Still, we had an important dinner meeting and I slapped on my game face. If the definition of professional nirvana is to do what you love with people you respect while serving the greater good, I know better than to take a night with my best pal -- who also happens to be the president of Minyanville -- for granted. The purpose of the journey is the journey itself.
I arrived home to find three sleeping kids and a rare stretch of solitude. It was quiet, perhaps too quiet.
And then it happened. "Crash," the feline with uncanny predictive powers, went nuts. He ran from room to room in a full sprint, dragged his over-sized toys and dropped them on my computer screen. He looked me squarely in the eye and let out a loud meow. If he had a tachometer, it would have red-lined.
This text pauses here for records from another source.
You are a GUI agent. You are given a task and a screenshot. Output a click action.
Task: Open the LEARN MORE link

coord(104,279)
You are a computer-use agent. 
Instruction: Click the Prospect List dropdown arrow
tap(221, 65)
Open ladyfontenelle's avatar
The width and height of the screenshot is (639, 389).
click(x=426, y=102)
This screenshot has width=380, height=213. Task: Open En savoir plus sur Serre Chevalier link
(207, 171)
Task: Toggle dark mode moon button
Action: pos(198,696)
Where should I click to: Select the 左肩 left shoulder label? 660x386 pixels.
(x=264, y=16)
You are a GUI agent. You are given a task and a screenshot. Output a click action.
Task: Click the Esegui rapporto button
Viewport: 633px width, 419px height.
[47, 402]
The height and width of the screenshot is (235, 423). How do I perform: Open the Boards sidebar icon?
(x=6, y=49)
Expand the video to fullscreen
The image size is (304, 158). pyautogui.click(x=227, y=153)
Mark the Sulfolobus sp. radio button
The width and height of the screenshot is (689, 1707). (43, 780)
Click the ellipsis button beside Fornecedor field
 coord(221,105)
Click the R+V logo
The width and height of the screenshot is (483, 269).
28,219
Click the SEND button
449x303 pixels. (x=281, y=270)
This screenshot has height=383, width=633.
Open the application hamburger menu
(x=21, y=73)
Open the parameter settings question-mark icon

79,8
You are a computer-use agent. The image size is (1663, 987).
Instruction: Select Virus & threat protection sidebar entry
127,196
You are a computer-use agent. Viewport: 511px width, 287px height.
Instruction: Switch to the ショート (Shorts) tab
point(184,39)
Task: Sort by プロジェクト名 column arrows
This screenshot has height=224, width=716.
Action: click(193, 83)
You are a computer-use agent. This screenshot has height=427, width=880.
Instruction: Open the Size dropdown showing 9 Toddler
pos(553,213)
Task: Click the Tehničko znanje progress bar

I'm sure there are a few newbies in the 'Ville who are asking themselves if someone slipped peyote in my eggs this morning. The answer is "no," or at least not that I'm aware of (I’ve never even been to Mt. Vesuvius). As the world watches Europe and traders scramble to assimilate structural, technical, fundamental, and psychological market metrics, signs surround us if we open our eyes and pay attention.
The actions of a domesticated animal certainly don't qualify as an actionable catalyst, but Old School Minyans know better than to discount it entirely. Time will tell, I suppose, but I'm filing it away in the back of my crowded keppe as we together find our way.
- Oh stop, a little levity goes a long way. You should only worry when something that's not supposed to be funny -- like stemming global financial contagion -- is treated as a joke.
- For the life of me, I can't understand why we're looking to folks who never saw the first phase of the financial crisis coming for guidance on how to navigate the sovereign sequel.
- The most constructive action yesterday belonged to the semis, which we've flagged repeatedly for their "dry" action. The group broke out of the bearish "churn" zone with a move above SOX 360. That level now morphs into support and it needs to hold if the bulls plan to recapture some glory. See the chart below, as well as the 50-day at SOX 370.
Click to enlarge
- Ditto the banks. BKX 35-40 is the channel to watch, Barclays (BCS), UBS (UBS), and Deutsche Bank (DB) are overseas proxies, while JP Morgan (JPM) , Bank America (BAC), and Goldman Sachs (GS) are stateside tells.
Click to enlarge
- The stealth positive creeping toward reality? According to our trusty Five-Step Guide, we're seemingly edging one step closer to acceptance. Well, that and European bourses slicing a third of their market value in a little over a month, pricing in seemingly inevitable defaults.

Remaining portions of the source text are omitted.